Exercise: Here is a listing, set out below; repeat its lines from the one with "The width and" to the last, both included, and leave out the pictures.

Material shown:
_____
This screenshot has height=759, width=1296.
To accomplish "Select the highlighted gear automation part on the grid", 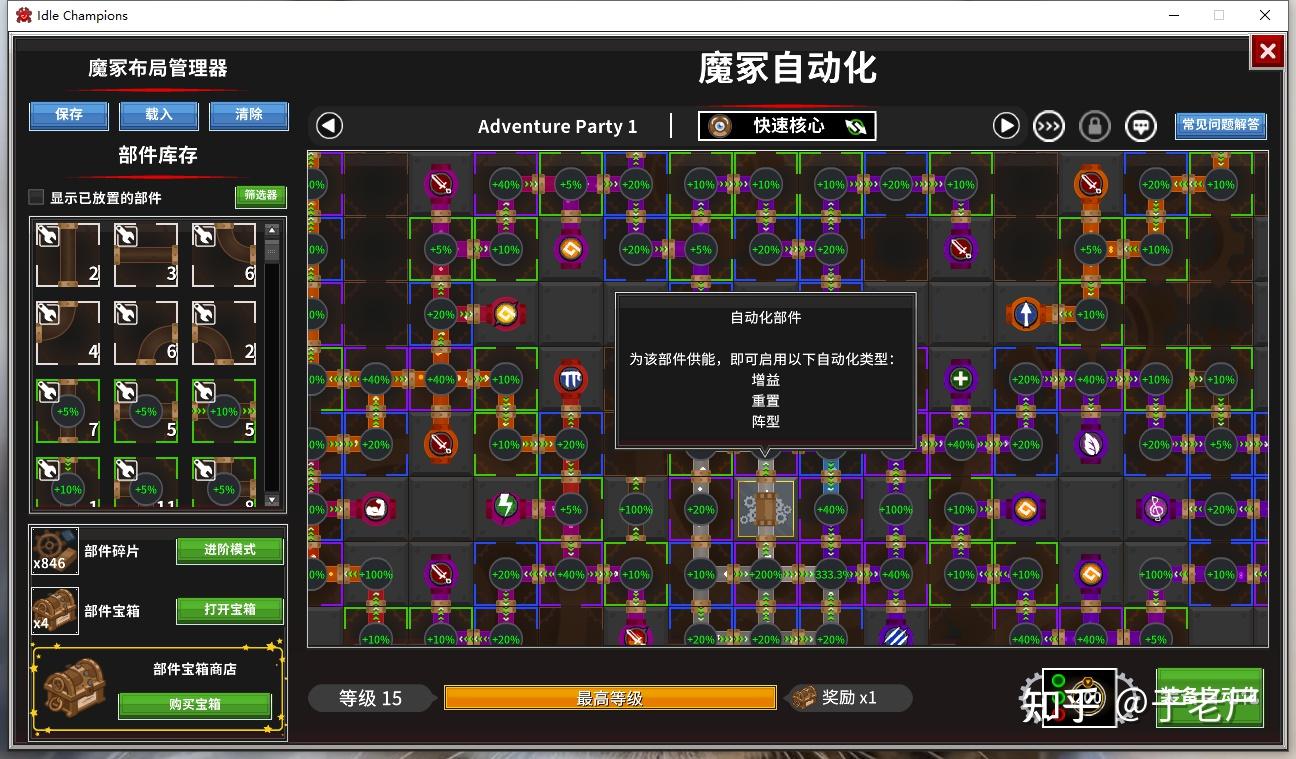I will [766, 509].
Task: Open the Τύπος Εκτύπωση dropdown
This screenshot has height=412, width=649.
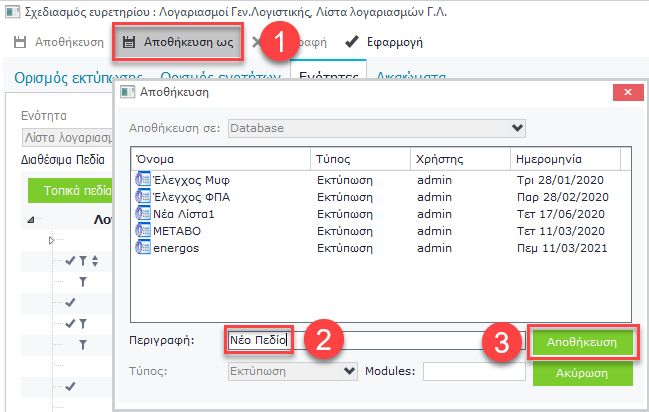Action: click(x=349, y=371)
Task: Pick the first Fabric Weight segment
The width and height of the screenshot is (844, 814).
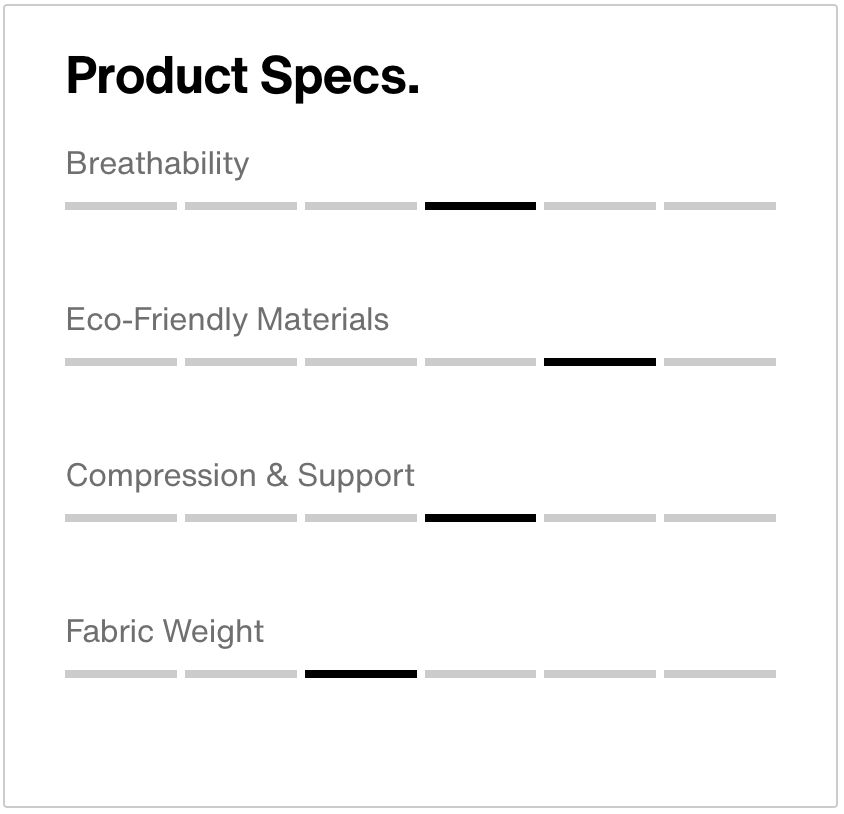Action: pos(121,674)
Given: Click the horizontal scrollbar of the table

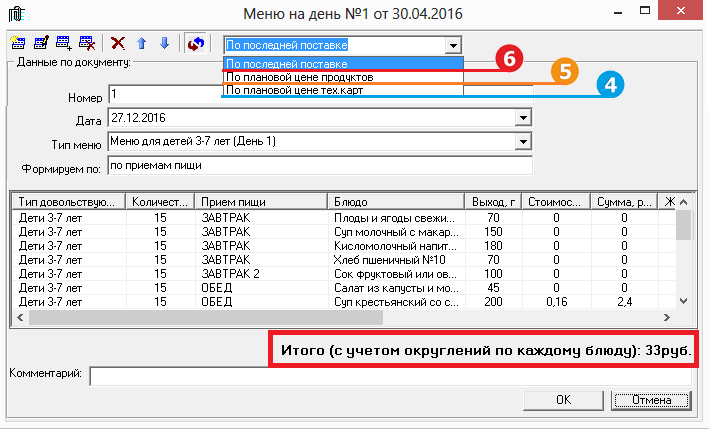Looking at the screenshot, I should (200, 318).
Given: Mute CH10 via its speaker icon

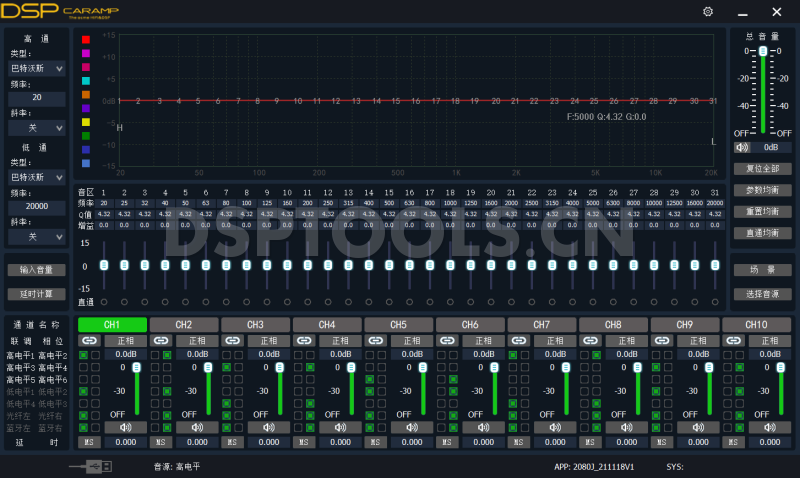Looking at the screenshot, I should [769, 427].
_____
Solution to this exercise:
The width and height of the screenshot is (844, 814).
Action: pos(121,674)
Given: Click the horizontal scrollbar of the table

Looking at the screenshot, I should (200, 318).
Given: Mute CH10 via its speaker icon

Looking at the screenshot, I should [769, 427].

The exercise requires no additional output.